• **What you need to do**:
**a.** Quote the chemo blog post word for word from "I will try and" to "a few days.".
**b.** In the chemo blog post, how many chemo treatments were first planned, and how many are there now?

• **Page extract**:

★ ★ ★ ★

That will teach me! I have been spouting off at the mouth about how lucky I have been with all my chemos having little side effects (other than earth shattering constipation) or difficulties. Then I went and got a FEVER yesterday. When you are being chemofied it is bad news to get sick, as your immune system just isn’t up to par. That is why a cancer fever is better written as FEVER. I was a very bad girl and didn’t call my doctor like I am supposed to in these situations, as I didn’t want to be sent to the hospital. I got a ‘talking to’ today and now know the importance of staying in touch blah blah blah. I did find out that I wouldn’t have to go to emergency but to the Cancer Clinic, which has a couple beds set aside just for us cancer folks with a FEVER. Much better than sitting for hours in a germy emergency department waiting room. Ew! Anyway, I am still getting those injections so my FEVER may have actually been caused by my white blood cell count being very high. Okaaaaayyy.
So I got some other news today too at my doctor's appointment that kind of sucks but maybe not. First of all I have one more chemo appointment than I thought I did. So that makes me a little over half way through at this point. I was originally going to get 6 treatments but that has now turned into 9 (AAAARRRRGGGGG!!!) with the change in protocol. This really pisses me off as I am starting to believe my treatment is turning into The Never Ending Chemo Appointment From HELL. They just keep on adding more and more. It all works out to be the same amount of chemo in the long run but I hate that my completion date is now a whole month further along that originally thought.
The second bad news is that they think I might have cancer in my other breast. I knew this was a possibility as my type of cancer has a 25% chance of showing up over there. However this still sucks. They also saw cancer in the original cancerous breast but I knew they didn’t get it all when they did the lumpectomy. Overall I am not too upset/freaked/worried as I am doing everything I can to fight my cancer anyway so nothing would change overall and my decision to get both breasts removed at my next surgery is not too far out of line after all. But cancer is never a good word to hear in relation to one’s body. This is not 100% sure yet as the radiologist has to look at both the MRI and ultrasound results and piece everything together. I will absolutely let you know what the final results are.
It is also hot today. Chemo and heat don’t mix. I live right by the ocean so usually I get a nice breeze. The summer so far has been very moderate heat-wise. But today is cooking. And since I have chemo tomorrow I had to clean and wash and do laundry in the heat. Not pretty. My mom totally helps me with this so I am lucky and quite spoiled. Yet I still complain.
I will try and post tomorrow depending on how I feel before my chemo. If I don’t get to it everybody have a great weekend! You’ll hear from me in a few days.

★ ★ ★ ★

• **Available data**:
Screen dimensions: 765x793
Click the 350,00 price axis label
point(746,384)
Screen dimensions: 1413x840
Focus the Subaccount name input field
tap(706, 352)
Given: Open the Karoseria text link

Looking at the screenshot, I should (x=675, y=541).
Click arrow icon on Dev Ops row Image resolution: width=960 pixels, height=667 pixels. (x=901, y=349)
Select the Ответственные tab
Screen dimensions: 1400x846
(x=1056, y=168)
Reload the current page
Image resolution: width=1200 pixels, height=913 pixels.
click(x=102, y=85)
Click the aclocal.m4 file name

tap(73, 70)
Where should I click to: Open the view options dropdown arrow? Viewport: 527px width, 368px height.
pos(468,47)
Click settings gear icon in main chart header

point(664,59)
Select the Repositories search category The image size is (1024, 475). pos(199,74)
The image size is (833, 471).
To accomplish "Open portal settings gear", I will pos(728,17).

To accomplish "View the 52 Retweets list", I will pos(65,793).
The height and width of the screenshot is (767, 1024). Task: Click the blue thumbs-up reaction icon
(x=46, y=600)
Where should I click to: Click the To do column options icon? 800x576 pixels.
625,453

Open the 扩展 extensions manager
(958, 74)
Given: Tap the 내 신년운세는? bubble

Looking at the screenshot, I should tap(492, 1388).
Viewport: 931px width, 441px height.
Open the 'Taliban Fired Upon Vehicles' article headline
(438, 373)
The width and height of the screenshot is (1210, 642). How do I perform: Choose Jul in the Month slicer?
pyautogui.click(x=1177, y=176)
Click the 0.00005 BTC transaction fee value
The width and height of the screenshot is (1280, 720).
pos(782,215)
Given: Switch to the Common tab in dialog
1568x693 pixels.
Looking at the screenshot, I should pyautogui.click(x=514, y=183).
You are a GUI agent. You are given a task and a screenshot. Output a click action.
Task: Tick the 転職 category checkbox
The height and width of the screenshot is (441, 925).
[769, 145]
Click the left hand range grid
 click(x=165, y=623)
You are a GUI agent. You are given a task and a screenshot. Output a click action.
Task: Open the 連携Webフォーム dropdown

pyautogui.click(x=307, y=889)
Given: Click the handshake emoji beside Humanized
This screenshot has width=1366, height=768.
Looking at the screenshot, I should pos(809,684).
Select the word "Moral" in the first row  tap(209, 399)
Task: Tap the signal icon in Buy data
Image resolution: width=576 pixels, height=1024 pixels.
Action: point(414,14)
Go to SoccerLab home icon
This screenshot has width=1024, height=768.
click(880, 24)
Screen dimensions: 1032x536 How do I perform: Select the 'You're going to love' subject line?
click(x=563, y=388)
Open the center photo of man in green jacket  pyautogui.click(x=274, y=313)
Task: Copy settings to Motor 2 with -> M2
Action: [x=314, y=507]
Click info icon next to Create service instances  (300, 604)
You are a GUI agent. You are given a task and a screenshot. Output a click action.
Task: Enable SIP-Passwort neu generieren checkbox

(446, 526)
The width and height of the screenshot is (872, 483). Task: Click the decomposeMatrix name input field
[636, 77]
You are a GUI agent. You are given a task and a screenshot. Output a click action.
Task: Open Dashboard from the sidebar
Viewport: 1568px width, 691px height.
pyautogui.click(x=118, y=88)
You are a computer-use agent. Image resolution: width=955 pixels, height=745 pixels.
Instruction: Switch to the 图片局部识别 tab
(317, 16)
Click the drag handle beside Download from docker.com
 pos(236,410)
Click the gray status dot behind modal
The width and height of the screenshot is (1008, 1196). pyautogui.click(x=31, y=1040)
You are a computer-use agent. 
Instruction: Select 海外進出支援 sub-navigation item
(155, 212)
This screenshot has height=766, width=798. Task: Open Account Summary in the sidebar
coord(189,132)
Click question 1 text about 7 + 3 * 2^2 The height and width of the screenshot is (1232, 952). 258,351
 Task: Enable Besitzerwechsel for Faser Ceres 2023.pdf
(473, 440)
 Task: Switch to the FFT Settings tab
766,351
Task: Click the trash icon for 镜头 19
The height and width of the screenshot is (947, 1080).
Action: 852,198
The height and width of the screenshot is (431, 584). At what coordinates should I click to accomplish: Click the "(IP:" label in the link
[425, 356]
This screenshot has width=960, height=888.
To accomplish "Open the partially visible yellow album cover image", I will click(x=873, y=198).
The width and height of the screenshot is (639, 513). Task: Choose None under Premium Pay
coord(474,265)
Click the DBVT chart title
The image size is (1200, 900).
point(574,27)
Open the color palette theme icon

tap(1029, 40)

★ ★ ★ ★

• **Answers per task**:
**a.**
I will try and post tomorrow depending on how I feel before my chemo. If I don’t get to it everybody have a great weekend! You’ll hear from me in a few days.

**b.** Six were first planned, and now there are nine.